/---

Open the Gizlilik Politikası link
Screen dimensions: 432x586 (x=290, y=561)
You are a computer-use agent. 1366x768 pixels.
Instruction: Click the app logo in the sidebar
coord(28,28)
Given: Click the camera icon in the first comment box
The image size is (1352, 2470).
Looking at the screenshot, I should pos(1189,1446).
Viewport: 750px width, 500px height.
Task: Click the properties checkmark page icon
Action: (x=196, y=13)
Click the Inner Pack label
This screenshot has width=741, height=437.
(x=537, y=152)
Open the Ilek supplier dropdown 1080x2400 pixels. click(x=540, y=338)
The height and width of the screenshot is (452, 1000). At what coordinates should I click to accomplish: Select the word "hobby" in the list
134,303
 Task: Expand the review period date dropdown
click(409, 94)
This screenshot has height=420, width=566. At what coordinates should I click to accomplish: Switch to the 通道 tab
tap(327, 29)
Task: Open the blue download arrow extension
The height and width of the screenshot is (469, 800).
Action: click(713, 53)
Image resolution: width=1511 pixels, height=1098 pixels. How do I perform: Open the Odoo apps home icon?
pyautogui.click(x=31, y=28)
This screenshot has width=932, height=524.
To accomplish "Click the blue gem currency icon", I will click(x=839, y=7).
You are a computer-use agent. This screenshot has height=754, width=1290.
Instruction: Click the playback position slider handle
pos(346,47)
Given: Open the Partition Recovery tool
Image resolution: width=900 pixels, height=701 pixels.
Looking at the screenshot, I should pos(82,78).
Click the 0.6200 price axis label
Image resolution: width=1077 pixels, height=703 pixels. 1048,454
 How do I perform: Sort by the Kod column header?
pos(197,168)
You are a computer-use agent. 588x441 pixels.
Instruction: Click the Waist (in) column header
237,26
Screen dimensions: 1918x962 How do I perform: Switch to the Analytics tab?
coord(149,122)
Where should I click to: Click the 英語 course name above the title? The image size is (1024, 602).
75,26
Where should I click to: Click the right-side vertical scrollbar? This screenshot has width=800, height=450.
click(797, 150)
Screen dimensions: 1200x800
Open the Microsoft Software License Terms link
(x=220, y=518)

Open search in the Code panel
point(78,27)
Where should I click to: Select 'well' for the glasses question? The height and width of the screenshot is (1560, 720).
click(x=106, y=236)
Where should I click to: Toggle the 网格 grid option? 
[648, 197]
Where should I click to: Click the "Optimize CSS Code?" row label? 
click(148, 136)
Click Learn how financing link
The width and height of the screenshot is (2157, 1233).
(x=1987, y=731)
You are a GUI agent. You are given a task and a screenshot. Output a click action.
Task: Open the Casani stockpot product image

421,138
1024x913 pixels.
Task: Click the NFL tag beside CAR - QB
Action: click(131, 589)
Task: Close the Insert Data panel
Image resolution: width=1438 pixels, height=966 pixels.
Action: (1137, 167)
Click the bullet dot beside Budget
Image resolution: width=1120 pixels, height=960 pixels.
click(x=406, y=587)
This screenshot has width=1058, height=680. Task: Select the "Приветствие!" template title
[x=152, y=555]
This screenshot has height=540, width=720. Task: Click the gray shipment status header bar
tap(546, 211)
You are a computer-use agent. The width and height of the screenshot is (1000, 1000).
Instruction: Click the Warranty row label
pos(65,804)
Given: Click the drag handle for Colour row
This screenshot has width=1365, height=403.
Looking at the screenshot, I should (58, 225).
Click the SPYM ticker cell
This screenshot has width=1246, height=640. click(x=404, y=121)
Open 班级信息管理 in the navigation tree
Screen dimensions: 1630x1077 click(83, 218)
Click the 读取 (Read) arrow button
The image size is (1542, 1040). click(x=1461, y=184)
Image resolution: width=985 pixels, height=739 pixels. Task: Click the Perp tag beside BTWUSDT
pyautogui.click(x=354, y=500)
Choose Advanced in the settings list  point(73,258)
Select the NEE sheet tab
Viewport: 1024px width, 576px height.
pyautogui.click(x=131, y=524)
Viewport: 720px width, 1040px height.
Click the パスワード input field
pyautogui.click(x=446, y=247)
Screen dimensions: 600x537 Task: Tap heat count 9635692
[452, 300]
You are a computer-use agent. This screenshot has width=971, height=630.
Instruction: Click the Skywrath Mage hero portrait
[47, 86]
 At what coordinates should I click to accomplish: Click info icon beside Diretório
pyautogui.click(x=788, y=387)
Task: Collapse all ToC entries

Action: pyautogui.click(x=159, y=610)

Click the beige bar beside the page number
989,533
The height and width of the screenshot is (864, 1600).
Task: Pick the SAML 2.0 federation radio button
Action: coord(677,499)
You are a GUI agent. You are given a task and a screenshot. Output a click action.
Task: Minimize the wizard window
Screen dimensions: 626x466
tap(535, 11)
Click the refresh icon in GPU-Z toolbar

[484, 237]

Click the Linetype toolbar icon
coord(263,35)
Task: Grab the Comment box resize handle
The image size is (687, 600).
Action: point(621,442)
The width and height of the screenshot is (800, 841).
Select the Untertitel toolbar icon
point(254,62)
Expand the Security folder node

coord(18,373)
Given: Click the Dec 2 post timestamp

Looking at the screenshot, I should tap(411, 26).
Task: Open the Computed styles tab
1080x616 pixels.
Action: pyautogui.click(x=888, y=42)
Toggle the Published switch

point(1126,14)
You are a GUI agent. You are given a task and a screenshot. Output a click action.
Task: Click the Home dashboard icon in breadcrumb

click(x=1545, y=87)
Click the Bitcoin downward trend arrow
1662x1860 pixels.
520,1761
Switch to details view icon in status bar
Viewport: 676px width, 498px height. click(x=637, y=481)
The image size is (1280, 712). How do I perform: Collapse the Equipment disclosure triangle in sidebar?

\---

Show each line of the records above containing "computer".

ANSWER BOX
You are a computer-use agent. 1366x768 pixels.
You are a computer-use agent. This screenshot has height=754, width=1290.
You are a computer-use agent. 588x441 pixels.
You are a computer-use agent. The width and height of the screenshot is (1000, 1000).
You are a computer-use agent. This screenshot has width=971, height=630.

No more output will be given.